2
votes

I am using Hadoop to processing on large set of data. I set up a hadoop node to use multiple volumes : one of these volume is a NAS with 10To disk, and the other one is the local disk from server with a storage capacity of 400 GB.
The problem is, if I understood, that data-nodes will attempt to place equal amount of data in each volumes. Thus when I run a job on a large set of data the disk with 400 GB is quickly full, while the 10 To disk got enough space remained. Then my map-reduce program produce by Hive freeze because my cluster turn on the safe mode...
I tried to set the property for limit Data node's disk usage, but it does nothing : I have still the same problem. Hope that someone could help me.

Well it seems that my mapreduce program turn on safe mode because :

The ratio of reported blocks 0.0000 has not reached the threshold 0.9990.

I saw that error on the namenode web interface. I want to disable this option with the property dfs.safemode.threshold.pct but I do not know if it is a good way to solve it?

2
I'm not sure if i understand your question correct, but i've got the impression you didn't understand HDFS. In my opinion your servers shouldn't share nothing. The local disc storage is used by the datanode but the NAS shouldn't be used. An other very important questions is: How many datanodes do you have?khmarbaise
I have four datanodes. I am using the NAS because the output from my programs is too big for the local disk. I expected that Hadoop can deal with dfs.data.dir devices of different sizes.C. Oran
I am using the Hadoop-0.20.203.0 and Hive-0.7.1.C. Oran

2 Answers

0
votes

I think you can turn to dfs.datanode.fsdataset.volume.choosing.policy for help.

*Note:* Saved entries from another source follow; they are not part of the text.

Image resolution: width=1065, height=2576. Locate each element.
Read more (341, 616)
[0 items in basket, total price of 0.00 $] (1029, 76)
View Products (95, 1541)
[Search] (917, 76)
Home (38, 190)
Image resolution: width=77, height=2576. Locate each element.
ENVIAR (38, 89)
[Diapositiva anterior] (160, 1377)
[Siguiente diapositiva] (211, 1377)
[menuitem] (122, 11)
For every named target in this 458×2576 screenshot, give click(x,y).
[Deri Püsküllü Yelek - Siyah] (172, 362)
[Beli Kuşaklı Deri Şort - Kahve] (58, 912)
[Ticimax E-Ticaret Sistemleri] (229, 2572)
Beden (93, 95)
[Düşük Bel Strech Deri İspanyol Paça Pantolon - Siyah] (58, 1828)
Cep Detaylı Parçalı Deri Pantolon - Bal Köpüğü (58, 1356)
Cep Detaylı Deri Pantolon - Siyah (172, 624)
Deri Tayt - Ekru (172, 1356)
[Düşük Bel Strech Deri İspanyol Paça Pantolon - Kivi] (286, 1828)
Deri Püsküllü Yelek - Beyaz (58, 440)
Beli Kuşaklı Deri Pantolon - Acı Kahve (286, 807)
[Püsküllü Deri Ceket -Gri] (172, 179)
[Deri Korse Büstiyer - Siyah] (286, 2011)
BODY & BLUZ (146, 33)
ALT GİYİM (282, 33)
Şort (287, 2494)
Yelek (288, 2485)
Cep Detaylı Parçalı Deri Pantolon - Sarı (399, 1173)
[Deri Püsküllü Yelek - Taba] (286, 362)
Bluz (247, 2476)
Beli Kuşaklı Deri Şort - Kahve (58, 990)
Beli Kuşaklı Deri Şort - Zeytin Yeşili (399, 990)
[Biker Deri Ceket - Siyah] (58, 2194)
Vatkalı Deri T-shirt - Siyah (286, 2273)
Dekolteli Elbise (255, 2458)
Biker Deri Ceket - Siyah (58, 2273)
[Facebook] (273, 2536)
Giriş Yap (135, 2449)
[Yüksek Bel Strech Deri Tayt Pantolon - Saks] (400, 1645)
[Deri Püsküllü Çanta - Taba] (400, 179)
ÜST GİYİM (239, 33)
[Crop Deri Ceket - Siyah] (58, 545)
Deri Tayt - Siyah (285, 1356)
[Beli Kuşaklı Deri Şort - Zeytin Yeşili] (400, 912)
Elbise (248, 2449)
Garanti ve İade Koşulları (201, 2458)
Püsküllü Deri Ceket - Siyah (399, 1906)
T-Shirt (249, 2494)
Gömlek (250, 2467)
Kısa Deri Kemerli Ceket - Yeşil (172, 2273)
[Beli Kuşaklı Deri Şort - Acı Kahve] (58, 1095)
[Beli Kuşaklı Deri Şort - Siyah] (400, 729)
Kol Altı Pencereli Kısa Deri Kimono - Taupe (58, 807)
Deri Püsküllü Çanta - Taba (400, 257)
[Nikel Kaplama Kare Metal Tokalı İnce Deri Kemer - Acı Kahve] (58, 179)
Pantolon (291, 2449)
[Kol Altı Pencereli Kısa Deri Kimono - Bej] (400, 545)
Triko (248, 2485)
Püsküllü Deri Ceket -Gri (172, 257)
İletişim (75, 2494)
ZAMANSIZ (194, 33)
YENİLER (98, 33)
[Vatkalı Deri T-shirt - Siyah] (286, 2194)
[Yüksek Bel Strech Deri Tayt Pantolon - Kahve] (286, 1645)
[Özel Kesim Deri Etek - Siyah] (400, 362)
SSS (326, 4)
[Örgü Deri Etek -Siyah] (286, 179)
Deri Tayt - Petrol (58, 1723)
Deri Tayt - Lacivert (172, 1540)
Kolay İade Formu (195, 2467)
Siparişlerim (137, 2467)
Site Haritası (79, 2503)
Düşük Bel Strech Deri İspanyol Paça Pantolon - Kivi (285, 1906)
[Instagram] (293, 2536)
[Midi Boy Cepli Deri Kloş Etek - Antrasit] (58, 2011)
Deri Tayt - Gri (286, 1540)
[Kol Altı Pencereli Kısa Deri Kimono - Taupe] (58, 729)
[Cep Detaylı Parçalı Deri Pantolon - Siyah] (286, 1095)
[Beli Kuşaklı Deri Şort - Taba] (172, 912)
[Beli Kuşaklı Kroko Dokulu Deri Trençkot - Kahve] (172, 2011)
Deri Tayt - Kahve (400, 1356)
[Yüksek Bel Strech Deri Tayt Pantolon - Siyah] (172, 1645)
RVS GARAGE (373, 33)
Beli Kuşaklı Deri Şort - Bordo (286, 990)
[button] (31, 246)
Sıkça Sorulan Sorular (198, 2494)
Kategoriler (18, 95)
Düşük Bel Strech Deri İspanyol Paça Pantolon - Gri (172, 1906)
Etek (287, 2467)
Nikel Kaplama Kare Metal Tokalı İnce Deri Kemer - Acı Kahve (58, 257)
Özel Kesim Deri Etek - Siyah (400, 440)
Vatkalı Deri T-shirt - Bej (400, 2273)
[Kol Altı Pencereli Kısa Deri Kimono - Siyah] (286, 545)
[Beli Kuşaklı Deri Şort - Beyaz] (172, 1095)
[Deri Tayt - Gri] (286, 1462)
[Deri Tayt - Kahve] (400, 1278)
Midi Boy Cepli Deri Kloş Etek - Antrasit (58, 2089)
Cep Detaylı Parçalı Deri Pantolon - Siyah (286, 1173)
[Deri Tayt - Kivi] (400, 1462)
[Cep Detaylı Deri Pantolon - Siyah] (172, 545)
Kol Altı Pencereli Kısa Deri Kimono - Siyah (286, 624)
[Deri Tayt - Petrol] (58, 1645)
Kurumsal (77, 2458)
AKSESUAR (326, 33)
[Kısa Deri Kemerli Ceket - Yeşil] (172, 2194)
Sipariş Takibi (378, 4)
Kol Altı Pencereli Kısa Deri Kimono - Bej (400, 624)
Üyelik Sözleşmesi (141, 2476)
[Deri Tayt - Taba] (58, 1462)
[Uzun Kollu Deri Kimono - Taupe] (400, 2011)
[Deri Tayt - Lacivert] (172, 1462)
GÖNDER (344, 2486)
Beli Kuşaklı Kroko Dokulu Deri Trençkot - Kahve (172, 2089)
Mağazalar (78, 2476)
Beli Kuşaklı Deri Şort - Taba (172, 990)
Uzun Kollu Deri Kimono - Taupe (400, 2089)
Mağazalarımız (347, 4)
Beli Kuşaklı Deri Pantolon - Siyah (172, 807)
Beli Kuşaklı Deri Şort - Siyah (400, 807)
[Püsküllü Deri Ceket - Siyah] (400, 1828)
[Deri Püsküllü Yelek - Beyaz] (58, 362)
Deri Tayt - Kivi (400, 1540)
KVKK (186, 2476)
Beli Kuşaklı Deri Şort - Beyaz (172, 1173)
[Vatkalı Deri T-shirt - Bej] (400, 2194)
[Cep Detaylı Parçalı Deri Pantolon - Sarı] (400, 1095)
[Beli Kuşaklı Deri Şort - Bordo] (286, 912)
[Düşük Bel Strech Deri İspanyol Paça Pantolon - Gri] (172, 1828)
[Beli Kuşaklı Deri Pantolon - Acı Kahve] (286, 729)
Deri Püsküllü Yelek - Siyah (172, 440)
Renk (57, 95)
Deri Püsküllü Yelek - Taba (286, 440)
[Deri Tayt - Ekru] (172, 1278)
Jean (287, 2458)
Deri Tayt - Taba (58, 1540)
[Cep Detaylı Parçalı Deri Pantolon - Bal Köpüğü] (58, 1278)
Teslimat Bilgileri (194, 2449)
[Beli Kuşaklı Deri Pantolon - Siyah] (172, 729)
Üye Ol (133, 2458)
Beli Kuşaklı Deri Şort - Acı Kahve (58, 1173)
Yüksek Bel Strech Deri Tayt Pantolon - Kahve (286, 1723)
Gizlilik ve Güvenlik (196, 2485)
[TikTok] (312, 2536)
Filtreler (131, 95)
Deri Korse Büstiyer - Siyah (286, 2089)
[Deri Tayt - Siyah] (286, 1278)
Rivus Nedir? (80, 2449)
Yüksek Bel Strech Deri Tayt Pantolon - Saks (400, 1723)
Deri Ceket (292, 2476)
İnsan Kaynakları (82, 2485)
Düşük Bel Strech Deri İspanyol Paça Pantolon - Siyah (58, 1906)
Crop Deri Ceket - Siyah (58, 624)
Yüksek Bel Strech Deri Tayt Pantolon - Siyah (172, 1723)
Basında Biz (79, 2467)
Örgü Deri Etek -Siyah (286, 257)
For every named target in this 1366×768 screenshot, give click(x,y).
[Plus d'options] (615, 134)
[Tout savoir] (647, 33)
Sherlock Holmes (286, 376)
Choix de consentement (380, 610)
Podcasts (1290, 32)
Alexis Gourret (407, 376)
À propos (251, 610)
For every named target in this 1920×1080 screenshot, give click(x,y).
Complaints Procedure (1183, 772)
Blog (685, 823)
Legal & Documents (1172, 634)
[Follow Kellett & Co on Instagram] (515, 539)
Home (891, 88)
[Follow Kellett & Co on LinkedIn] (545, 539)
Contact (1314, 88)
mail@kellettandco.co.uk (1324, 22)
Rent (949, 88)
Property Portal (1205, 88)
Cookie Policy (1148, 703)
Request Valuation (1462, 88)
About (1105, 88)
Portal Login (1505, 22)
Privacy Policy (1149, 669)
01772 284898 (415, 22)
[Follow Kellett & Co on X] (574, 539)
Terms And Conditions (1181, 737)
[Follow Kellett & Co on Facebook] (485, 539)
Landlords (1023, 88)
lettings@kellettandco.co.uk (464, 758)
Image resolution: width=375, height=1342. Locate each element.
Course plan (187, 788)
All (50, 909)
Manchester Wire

<property><name>dfs.datanode.fsdataset.volume.choosing.policy</name><value>org.apache.hadoop.hdfs.server.datanode.fsdataset.AvailableSpaceVolumeChoosingPolicy</value>

0
votes

Use the dfs.datanode.du.reserved configuration setting in $HADOOP_HOME/conf/hdfs-site.xml for limiting disk usage.

Reference

<property> 
    <name>dfs.datanode.du.reserved</name> 
    <!-- cluster variant --> 
    <value>182400</value> 
    <description>Reserved space in bytes per volume. Always leave this much space free for non dfs use. 
  </description> 
  </property>